L’explication est peut-être dans ce commentaire de Joëlle Milquet, alors ministre de la Culture, évoquant « l’implication des administrateurs de la Fédération Wallonie-Bruxelles qui étaient plutôt passifs – et le mot est faible ». Ça, c’est dit. L’audit servira donc de séance de rattrapage.

Reconversion immobilière

Agathe faisait partie de la « task force », chargée au Manège, puis à la Fondation (puis un peu aux deux), des projets créatifs autour du numérique. « J’ai quitté le navire, écœurée, en février 2014. Au final, on n’en a pas vu grand-chose. L’équipe de programmation, c’étaient des directeurs par secteur, qui essayaient de tirer la couverture à eux. Très vite, la Fondation et le Manège, c’était devenu chou vert et vert chou. J’ai fini par devoir remplir de fausses fiches de prestations de l’équipe de com à rendre à l’Union européenne, pour justifier l’utilisation des fonds. Il y avait des enveloppes à utiliser : on achetait un véhicule, mais on n’avait pas de matériel à mettre dedans. La manière de faire n’a jamais été tournée vers le local, vers la programmation. » À force de vouloir briller, Mons 2015 a ébloui les administrateurs du Manège et de la Fondation qui n’ont pas vu que leur structure virait à l’agence immobilière, avec des tas de bâtiments à sa disposition, sans possibilité d’y mettre une programmation culturelle aboutie.

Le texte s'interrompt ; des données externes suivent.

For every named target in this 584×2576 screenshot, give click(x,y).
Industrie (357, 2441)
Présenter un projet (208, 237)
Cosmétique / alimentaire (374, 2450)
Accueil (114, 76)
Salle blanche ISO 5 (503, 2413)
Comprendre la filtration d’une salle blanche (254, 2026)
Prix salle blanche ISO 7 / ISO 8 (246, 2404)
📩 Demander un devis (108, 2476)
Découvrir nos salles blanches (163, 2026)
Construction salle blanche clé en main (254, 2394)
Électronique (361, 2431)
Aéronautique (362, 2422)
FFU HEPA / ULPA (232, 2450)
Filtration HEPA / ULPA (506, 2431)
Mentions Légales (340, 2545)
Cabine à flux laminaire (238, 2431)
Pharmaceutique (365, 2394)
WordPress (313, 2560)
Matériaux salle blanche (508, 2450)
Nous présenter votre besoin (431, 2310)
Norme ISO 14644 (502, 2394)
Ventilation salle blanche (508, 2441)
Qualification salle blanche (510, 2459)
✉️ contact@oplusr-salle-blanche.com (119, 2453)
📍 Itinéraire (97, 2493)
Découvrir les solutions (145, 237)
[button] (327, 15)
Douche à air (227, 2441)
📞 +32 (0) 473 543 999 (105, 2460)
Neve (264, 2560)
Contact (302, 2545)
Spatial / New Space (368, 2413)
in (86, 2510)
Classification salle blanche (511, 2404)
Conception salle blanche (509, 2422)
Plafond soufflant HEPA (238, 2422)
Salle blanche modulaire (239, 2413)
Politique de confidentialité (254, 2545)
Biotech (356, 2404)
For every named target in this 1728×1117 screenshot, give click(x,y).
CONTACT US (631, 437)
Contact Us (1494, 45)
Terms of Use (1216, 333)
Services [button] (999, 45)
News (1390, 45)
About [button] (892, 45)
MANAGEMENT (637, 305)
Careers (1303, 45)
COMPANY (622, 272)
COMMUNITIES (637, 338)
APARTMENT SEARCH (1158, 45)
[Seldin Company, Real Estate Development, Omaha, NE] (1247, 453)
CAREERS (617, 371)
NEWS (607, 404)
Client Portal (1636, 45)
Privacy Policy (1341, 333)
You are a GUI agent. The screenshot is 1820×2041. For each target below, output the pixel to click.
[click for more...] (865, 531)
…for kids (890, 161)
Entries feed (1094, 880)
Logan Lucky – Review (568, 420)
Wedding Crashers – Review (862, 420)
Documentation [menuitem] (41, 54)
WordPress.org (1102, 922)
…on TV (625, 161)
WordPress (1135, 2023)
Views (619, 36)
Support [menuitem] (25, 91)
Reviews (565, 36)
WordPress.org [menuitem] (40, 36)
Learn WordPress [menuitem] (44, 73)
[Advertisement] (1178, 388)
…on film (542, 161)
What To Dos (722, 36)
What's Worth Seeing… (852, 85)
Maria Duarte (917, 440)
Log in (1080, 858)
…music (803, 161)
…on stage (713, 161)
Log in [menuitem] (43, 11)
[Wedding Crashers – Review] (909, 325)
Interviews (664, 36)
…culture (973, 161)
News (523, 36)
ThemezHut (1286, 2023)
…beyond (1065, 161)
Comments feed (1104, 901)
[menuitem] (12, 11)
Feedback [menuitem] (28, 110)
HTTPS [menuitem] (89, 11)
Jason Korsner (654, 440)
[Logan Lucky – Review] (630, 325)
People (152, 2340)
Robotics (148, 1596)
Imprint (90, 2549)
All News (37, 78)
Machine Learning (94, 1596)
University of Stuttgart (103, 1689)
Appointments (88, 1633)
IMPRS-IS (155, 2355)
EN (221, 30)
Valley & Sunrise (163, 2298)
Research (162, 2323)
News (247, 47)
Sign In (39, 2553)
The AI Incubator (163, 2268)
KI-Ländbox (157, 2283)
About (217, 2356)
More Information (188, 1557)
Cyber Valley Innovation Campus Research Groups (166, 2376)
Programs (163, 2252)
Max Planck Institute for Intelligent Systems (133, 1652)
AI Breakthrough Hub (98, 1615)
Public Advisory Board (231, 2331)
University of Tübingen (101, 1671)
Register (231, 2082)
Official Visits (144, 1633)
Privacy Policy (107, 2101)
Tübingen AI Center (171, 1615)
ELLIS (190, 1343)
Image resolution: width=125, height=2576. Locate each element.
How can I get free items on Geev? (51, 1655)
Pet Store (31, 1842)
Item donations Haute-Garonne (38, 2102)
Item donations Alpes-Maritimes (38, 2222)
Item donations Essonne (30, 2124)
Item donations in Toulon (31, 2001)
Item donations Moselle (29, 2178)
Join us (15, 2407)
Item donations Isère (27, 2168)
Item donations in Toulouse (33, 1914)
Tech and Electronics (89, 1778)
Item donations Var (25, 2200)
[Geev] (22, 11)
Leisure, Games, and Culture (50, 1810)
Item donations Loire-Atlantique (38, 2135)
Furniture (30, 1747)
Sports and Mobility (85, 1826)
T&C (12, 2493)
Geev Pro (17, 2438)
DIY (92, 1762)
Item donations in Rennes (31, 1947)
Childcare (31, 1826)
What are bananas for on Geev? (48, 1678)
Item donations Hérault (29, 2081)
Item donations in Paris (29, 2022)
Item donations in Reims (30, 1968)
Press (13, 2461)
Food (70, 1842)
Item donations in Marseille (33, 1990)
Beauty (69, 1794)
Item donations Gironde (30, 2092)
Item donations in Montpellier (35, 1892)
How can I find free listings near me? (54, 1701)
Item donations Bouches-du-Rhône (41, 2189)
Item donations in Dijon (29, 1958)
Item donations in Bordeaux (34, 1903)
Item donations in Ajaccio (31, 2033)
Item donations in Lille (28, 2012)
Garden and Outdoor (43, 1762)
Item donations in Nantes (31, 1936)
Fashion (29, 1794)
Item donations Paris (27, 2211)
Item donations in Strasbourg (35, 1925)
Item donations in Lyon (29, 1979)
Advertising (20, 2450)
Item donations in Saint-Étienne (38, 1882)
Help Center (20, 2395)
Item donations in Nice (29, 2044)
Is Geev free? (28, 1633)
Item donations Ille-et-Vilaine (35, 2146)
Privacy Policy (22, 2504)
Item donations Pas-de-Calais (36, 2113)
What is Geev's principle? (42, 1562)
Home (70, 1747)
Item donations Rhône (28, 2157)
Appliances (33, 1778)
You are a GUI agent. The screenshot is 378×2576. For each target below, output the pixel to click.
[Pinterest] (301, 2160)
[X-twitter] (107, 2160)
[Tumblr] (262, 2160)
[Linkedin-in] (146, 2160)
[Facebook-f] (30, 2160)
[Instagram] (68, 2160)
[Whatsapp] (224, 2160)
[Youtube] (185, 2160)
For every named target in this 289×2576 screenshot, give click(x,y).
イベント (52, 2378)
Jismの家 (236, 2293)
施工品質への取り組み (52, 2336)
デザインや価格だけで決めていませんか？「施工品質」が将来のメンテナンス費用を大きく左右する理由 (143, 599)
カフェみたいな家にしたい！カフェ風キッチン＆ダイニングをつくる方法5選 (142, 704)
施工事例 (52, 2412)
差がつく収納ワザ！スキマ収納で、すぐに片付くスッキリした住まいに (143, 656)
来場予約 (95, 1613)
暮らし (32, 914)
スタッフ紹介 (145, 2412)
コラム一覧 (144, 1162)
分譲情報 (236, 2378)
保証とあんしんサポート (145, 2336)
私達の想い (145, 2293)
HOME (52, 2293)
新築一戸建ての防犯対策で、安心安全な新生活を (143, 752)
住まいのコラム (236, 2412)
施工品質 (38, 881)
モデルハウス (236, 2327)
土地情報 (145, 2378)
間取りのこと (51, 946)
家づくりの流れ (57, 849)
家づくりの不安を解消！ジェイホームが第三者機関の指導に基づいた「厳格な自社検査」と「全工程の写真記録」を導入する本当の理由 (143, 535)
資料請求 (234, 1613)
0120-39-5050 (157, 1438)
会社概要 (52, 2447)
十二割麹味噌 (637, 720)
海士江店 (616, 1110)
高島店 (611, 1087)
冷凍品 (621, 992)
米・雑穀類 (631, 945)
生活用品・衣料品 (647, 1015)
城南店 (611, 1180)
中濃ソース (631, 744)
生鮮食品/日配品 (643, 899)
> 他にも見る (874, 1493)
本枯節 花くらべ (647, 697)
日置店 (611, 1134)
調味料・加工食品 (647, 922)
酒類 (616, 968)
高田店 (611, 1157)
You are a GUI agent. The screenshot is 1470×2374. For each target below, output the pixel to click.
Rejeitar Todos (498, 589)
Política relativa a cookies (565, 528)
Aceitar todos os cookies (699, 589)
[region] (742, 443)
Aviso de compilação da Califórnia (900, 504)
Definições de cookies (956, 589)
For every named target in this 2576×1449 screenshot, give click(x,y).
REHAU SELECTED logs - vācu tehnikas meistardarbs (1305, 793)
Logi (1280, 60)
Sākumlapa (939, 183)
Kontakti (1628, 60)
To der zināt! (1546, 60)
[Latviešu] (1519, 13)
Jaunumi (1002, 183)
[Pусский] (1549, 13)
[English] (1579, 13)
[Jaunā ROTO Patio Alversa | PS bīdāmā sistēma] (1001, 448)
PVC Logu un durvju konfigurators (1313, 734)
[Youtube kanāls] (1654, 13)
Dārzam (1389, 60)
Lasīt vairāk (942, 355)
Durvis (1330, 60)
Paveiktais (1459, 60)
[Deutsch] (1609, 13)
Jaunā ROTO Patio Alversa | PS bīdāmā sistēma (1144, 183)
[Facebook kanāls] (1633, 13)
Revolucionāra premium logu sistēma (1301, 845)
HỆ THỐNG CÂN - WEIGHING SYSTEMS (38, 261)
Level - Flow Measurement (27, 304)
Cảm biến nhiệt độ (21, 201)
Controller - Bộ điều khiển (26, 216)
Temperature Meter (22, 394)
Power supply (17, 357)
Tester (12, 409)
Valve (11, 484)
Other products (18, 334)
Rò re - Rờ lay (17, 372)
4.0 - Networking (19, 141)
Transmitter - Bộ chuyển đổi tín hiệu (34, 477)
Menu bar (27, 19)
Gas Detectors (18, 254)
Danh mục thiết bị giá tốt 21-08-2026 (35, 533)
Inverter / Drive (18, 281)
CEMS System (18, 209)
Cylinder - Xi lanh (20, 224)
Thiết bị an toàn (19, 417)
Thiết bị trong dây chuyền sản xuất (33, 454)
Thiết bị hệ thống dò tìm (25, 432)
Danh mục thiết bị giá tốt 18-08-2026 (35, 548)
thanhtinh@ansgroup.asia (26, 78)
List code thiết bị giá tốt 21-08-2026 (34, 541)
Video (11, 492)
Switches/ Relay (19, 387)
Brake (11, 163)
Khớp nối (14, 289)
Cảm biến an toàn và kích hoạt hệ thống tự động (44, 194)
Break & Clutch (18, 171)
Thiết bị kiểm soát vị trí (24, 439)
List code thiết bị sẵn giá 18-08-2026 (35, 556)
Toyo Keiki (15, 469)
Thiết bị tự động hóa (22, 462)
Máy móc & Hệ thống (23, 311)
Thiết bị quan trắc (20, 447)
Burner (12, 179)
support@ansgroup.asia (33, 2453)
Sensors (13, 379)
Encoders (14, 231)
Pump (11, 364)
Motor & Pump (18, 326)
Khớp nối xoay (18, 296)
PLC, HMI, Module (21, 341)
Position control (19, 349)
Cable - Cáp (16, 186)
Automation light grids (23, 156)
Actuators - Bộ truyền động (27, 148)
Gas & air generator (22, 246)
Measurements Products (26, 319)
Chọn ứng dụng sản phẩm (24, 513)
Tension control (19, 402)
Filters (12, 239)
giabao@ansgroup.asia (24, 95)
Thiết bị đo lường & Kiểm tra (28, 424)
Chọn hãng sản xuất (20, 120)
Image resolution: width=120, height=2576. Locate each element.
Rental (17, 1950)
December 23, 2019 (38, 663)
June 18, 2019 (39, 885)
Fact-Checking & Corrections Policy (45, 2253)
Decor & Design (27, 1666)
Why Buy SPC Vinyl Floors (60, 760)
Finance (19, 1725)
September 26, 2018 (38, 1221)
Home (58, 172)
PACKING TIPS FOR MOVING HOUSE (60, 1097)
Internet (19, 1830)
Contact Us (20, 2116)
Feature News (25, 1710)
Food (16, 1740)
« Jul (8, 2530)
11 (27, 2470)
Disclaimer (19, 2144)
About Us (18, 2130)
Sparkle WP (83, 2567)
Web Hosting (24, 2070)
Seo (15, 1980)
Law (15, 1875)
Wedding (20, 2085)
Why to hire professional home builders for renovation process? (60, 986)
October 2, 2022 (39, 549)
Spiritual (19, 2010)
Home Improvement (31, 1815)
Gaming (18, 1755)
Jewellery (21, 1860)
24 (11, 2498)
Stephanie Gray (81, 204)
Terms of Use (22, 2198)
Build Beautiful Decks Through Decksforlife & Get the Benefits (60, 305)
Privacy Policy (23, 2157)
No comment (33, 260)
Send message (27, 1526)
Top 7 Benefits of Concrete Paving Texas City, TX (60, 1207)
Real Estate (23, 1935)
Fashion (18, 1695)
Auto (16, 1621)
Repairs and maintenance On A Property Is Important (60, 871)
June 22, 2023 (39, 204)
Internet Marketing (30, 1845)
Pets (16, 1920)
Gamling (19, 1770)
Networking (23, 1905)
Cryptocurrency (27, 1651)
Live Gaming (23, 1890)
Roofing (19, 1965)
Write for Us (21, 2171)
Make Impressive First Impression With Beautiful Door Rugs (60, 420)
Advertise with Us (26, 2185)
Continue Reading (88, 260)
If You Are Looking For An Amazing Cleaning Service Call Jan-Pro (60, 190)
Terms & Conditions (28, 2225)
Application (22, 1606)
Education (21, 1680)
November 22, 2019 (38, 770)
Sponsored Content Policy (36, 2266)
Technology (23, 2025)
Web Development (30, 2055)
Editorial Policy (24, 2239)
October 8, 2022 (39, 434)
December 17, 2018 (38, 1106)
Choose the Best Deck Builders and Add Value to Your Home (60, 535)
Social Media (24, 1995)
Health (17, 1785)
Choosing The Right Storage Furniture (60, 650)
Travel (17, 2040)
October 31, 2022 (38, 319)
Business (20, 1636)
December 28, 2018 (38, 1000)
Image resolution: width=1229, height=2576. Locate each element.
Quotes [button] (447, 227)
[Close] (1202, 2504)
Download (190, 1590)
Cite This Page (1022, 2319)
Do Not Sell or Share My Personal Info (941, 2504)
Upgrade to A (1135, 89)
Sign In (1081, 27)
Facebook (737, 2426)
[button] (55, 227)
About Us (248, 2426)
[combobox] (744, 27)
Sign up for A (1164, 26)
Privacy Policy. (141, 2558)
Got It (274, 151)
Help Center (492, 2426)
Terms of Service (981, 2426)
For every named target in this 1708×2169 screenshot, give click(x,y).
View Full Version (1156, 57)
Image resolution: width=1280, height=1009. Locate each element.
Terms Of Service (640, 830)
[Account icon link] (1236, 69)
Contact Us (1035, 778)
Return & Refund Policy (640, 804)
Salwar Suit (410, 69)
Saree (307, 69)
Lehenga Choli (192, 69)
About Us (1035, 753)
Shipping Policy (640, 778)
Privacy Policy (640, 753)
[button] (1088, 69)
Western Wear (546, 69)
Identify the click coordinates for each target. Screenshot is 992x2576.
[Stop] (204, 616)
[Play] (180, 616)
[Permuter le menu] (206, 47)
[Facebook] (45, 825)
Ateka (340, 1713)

L’Alhambra, un club de 350 places consacré aux musiques électroniques en face de l’hôtel de ville, ferme ses portes en juin 2016. Elle sera normalement rendue à ses propriétaires privés. La Ville, via le Manège.Mons, n’était que le locataire des lieux. Le lieu a pourtant bénéficié d’un lifting complet avec, entre autres, une fresque monumentale de l’artiste de rue Bonom, une superbe pieuvre inquiétante installée au plafond. Elle devra bientôt se déventouser. « On a ouvert l’Alhambra en janvier 2014, uniquement dans la perspective de Mons 2015 », raconte Aline Maton, ancienne chef de service des productions de musiques actuelles au Manège, licenciée en mai 2014 – un licenciement qui vient d’être reconnu comme abusif par le tribunal du travail. « Il fallait absolument une salle pour les jeunes. On a tout mis dans les murs, rien dans la programmation. J’avais émis des réserves, on voyait que c’était un bateau ivre. Il vient de faire faillite. »

La pieuvre s’écrase

La pieuvre, c’est un peu l’image du Manège. Tentaculaire. Pensant que « The sky’s the limit » et se fracassant la ventouse sur le plafond. Du coup, il faut couper dans les tentacules.

Parmi elles, la Médiathèque de Mons, dans le Manège depuis 2008, 22 000 prêts par an, lieu en difficulté, ferme ses guichets en 2016. L’Artothèque, lieu de conservation du patrimoine communal, a été inaugurée en 2015. Son dépliant parle de « centre névralgique du pôle muséal de la ville de Mons ». L’agenda du site web raconte une autre histoire. Il est vide, à l’heure du bouclage de Médor, et compte moins d’événements (a priori sympathiques) que les doigts de la main depuis février. Faute de budget pour fonctionner, le lieu ouvre peu.

Mais l’exemple le plus assourdissant de l’imprévoyance montoise se nomme Arsonic.

Rénovée pour 4 millions d’euros, cette nouvelle « Maison de l’Écoute-Arsonic » crèche dans l’ancienne caserne des pompiers, rue de Nimy. Une salle de 300 places ultramoderne dédiée aux musiques nouvelles et à la musique acoustique, additionnée à une salle d’enregistrement et à une « chapelle du silence » ouverte au public. Réaménagée avec l’aide d’une des pointures européennes de l’acoustique, Eckhard Kahle, Arsonic est une salle d’envergure internationale supposée devenir la résidence de l’ensemble Musiques Nouvelles.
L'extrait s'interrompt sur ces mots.